- [Trecho para leitura]:
Músicos Gospel, eleições e “showmícios”

Vergonha para o evangelho, vergonha para o nome de Cristo, vergonha para a igreja, exposição do que não somos, do que não cremos, diante dos incrédulos e da sociedade de um modo geral! Vimos os desmandos, equívocos, discursos, canções e imagem de artistas e grupos “chamados” cristãos ou gospel, que canalizaram apoio a determinados candidatos ou permitiram seus eventos serem transformados em palanques, e como se fosse “em nome do Senhor”, o que é mais grave!
Músicos que se apresentaram em comícios (recompensados com polpudos cachês), shows de música gospel que se transformaram em “plataformas”, irmãos que foram usados como massa de manobra, cantores usando textos bíblicos absolutamente distorcidos, algumas marchas para Jesus (o que Ele teve a ver com várias delas?) repletos de santinhos e propaganda de candidatos chamados evangélicos e palavras do palco, que chegavam “de surpresa” (faz de conta que ninguém sabia né?).
Cheguei no Nordeste e vi, indignado, um pequeno flash de um show na televisão de vários cantores que mais vendem CDs, sendo usados em horário político, aproveitando do microfone e falando o famoso provérbio “quando o justo governa blá, blá, blá, blá………….” Artistas falando de gente ou candidatos que jamais viram ou conheceram, candidatos que os trouxeram, para enganosamente “pregar e conduzir o povo à adoração” e usarem irresponsavelmente a Palavra de Deus e o nome do Senhor com “unção”. Faltaram falar também na “pregação” do que acontecerá com aqueles que proferem mentiras ou enganam os santos e o povo com seus lábios. Enfim, tudo muito triste e caótico.
Mas, afinal, o que se pode se esperar mesmo dos que propiciaram estes escandalosos desvirtuamentos? O que esperar de líderes, gravadoras ou máquinas de marketing de quem já ouvimos e a respeito de quem lemos no passado em declarações na imprensa, que “todo musico evangélico tem seu preço e um ego a lustrar”? Afinal todos querem fama e sucesso!

- [Bloco de dados]:

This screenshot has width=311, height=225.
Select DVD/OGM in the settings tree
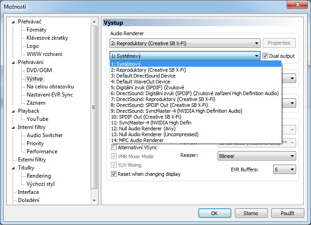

- [O que se pede]: Reproduza, sem nenhuma alteração, a passagem do texto sobre músicos gospel nas eleições que se inicia com as palavras "Músicos que se" e termina em "ninguém sabia né?).".

- [Resposta completa]:
Músicos que se apresentaram em comícios (recompensados com polpudos cachês), shows de música gospel que se transformaram em “plataformas”, irmãos que foram usados como massa de manobra, cantores usando textos bíblicos absolutamente distorcidos, algumas marchas para Jesus (o que Ele teve a ver com várias delas?) repletos de santinhos e propaganda de candidatos chamados evangélicos e palavras do palco, que chegavam “de surpresa” (faz de conta que ninguém sabia né?).